Show all lines from the records below in which the string "agent" is present.

**Screenshot grounding data:**
--*--

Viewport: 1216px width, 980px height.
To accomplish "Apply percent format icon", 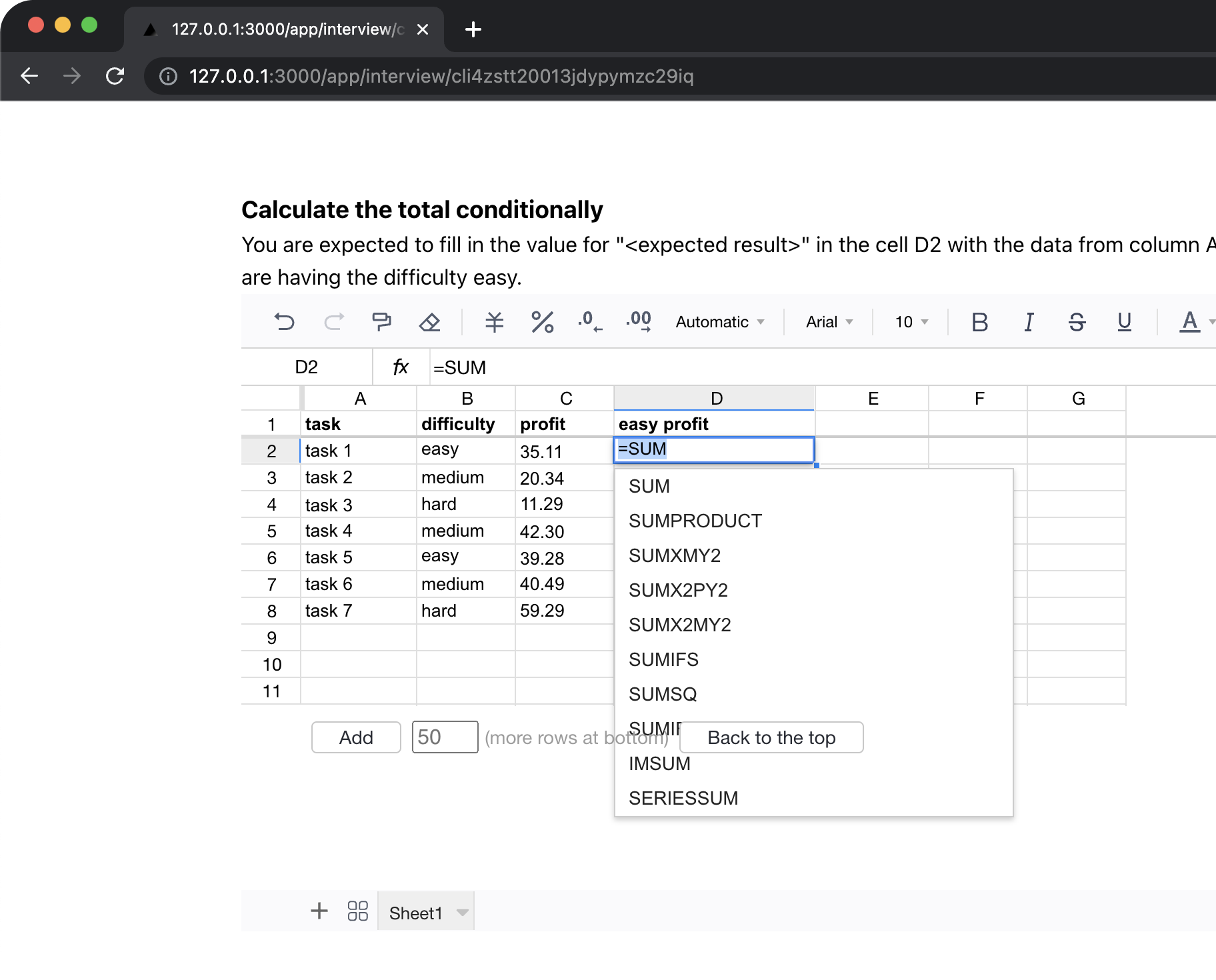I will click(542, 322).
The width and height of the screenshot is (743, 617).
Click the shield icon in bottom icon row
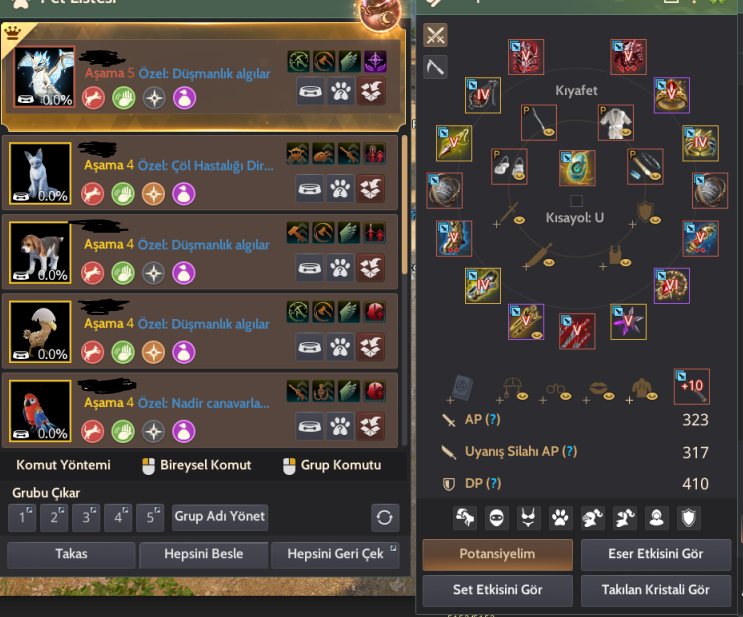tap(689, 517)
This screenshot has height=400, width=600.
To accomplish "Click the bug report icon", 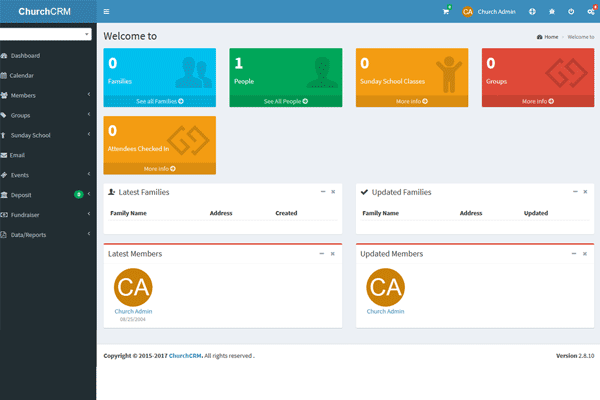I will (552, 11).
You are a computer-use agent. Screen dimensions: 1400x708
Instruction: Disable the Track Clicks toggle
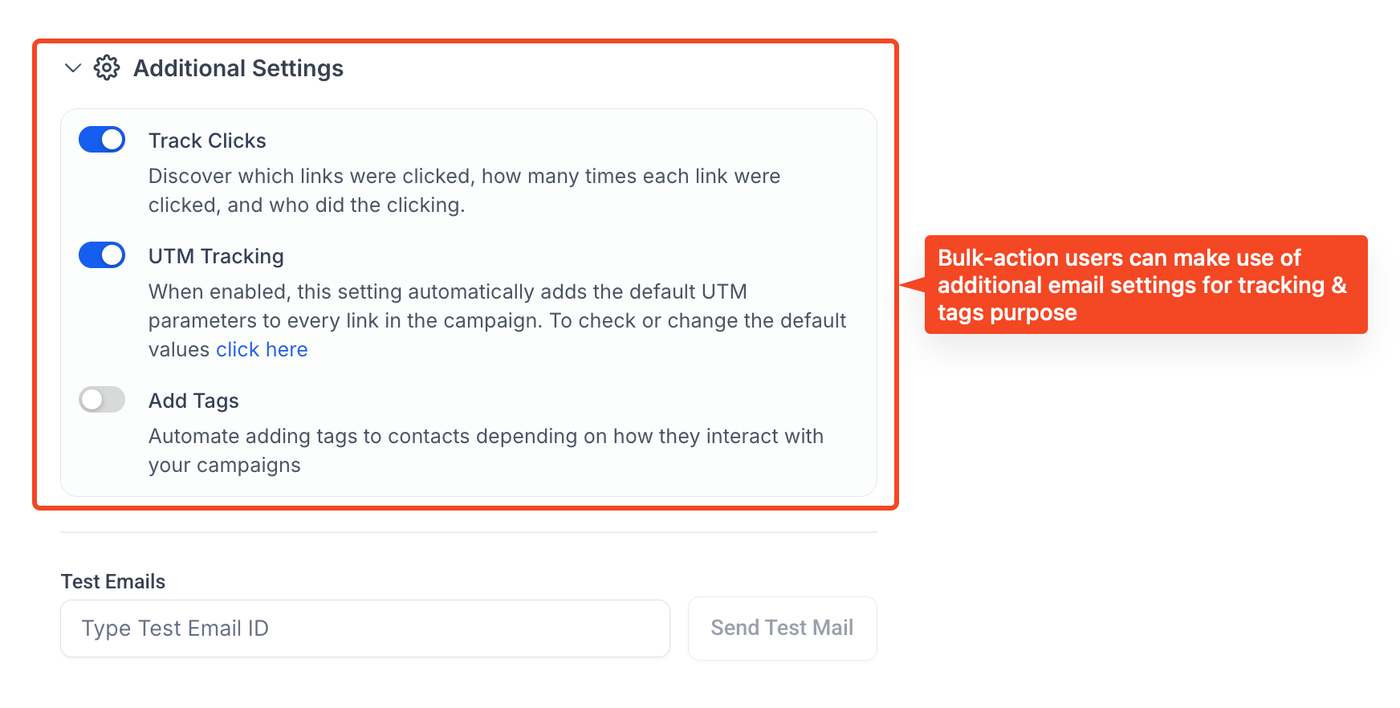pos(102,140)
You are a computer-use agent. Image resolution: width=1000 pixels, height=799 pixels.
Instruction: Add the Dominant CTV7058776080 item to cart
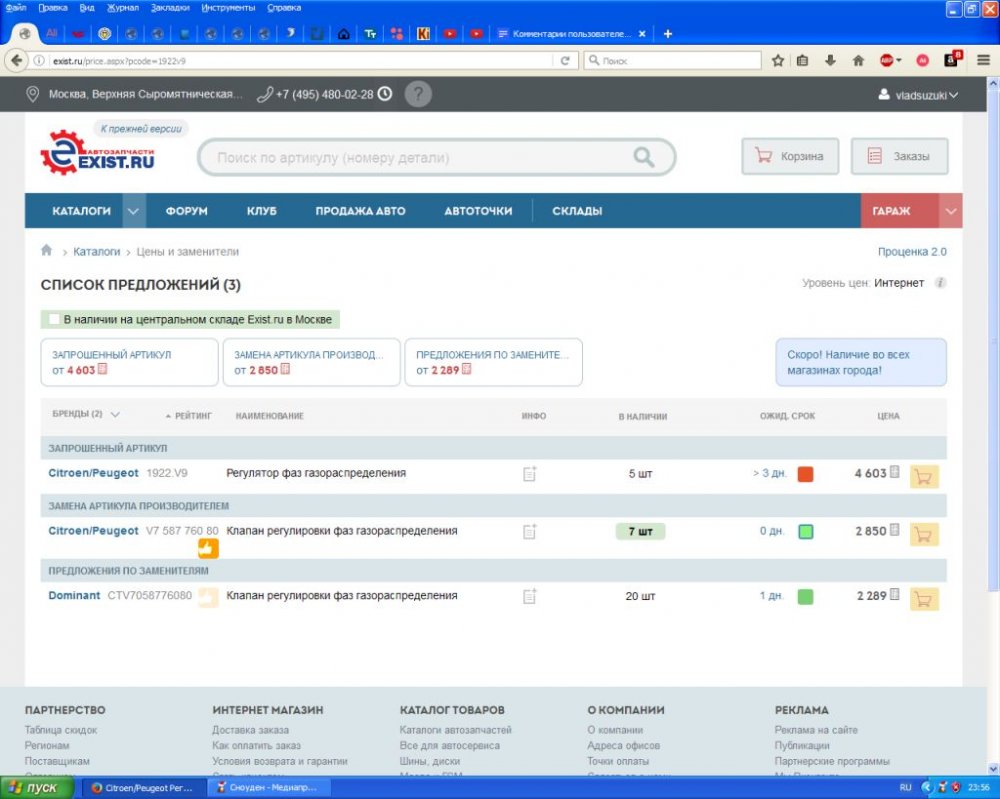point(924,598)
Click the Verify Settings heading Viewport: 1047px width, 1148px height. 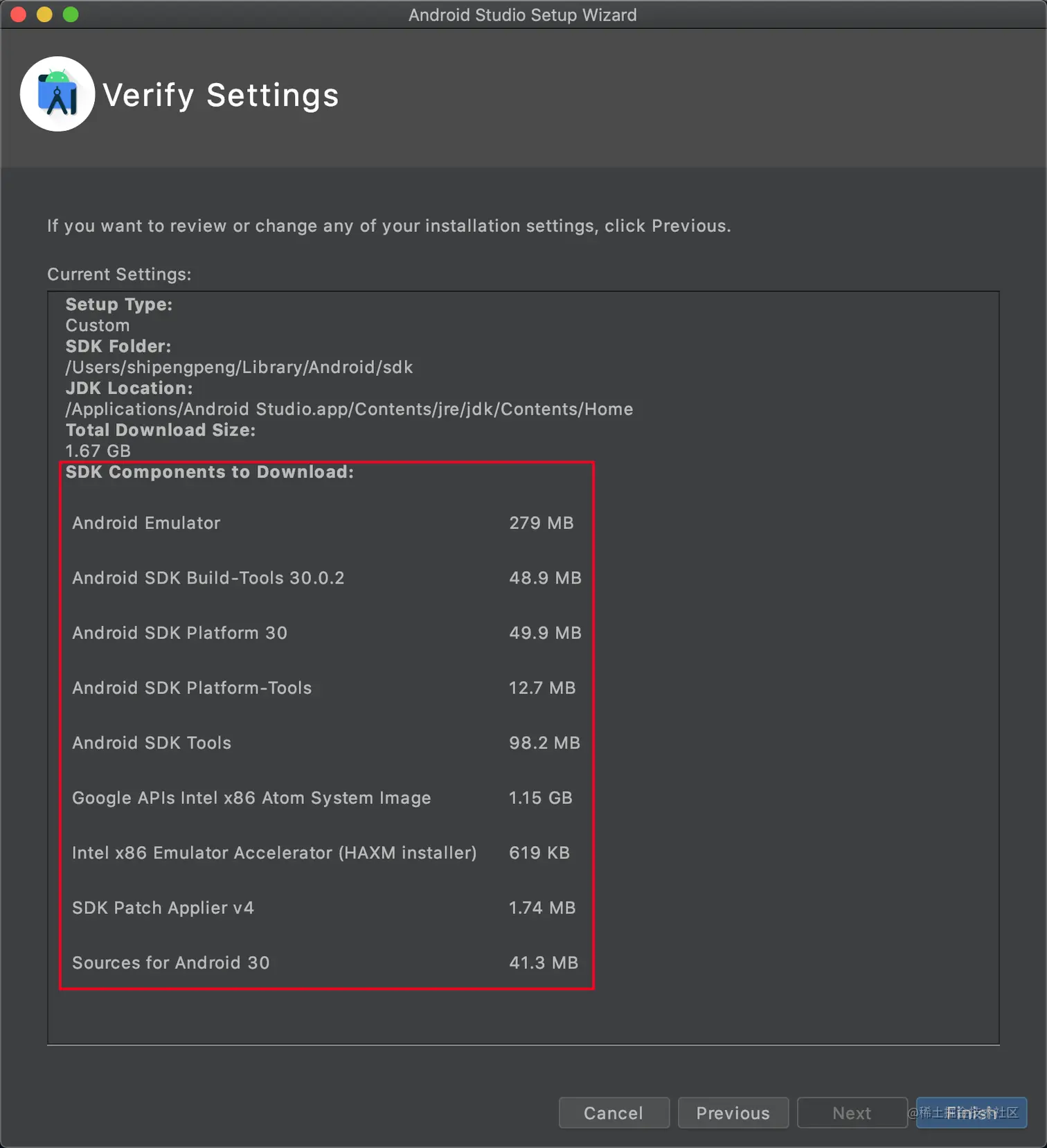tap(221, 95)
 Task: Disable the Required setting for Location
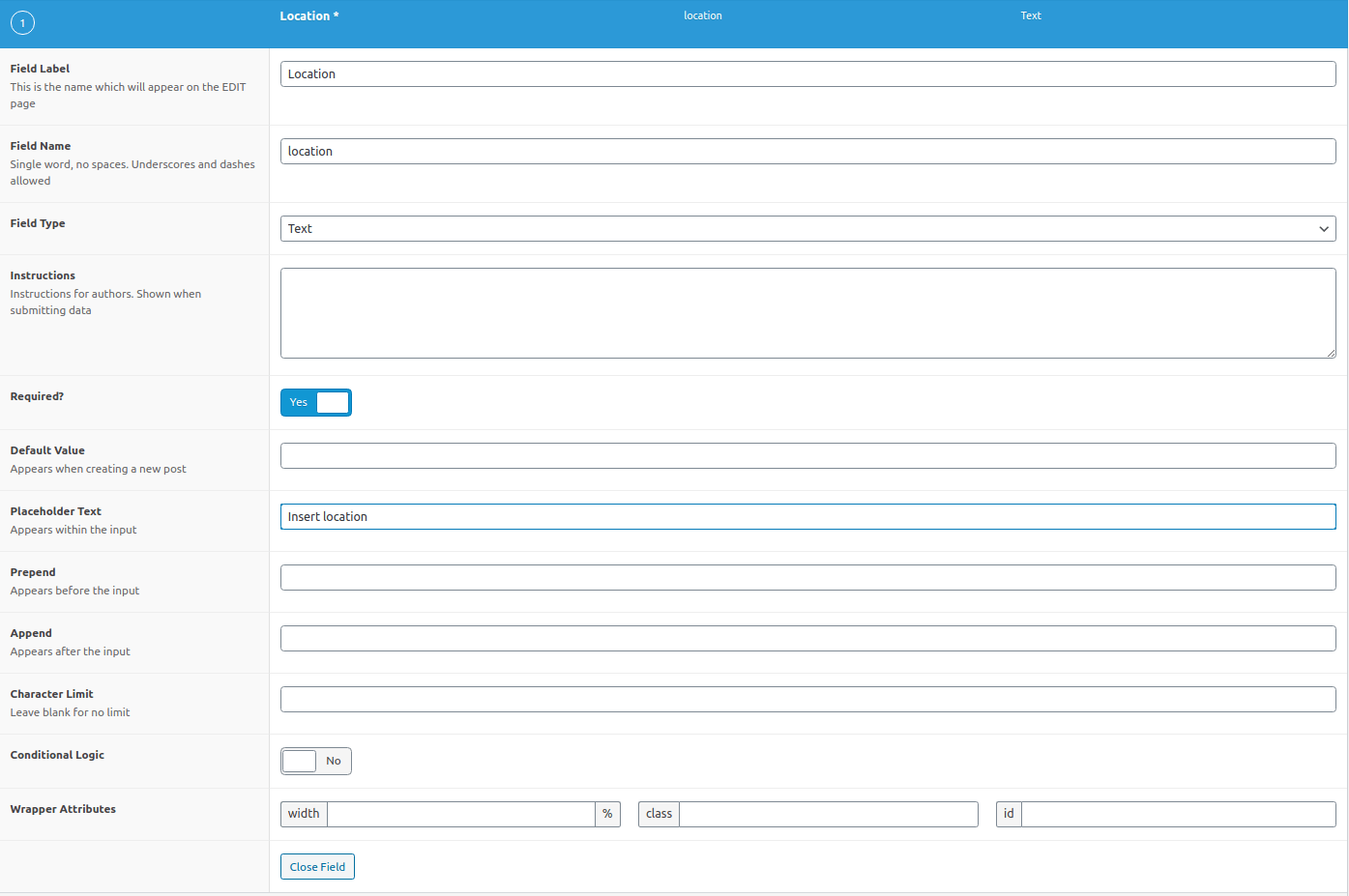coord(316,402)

--*--

**WRITTEN SOLUTION:**
You are a computer-use agent. Screen dimensions: 1400x708
You are a computer-use agent. Image resolution: width=1000 pixels, height=799 pixels.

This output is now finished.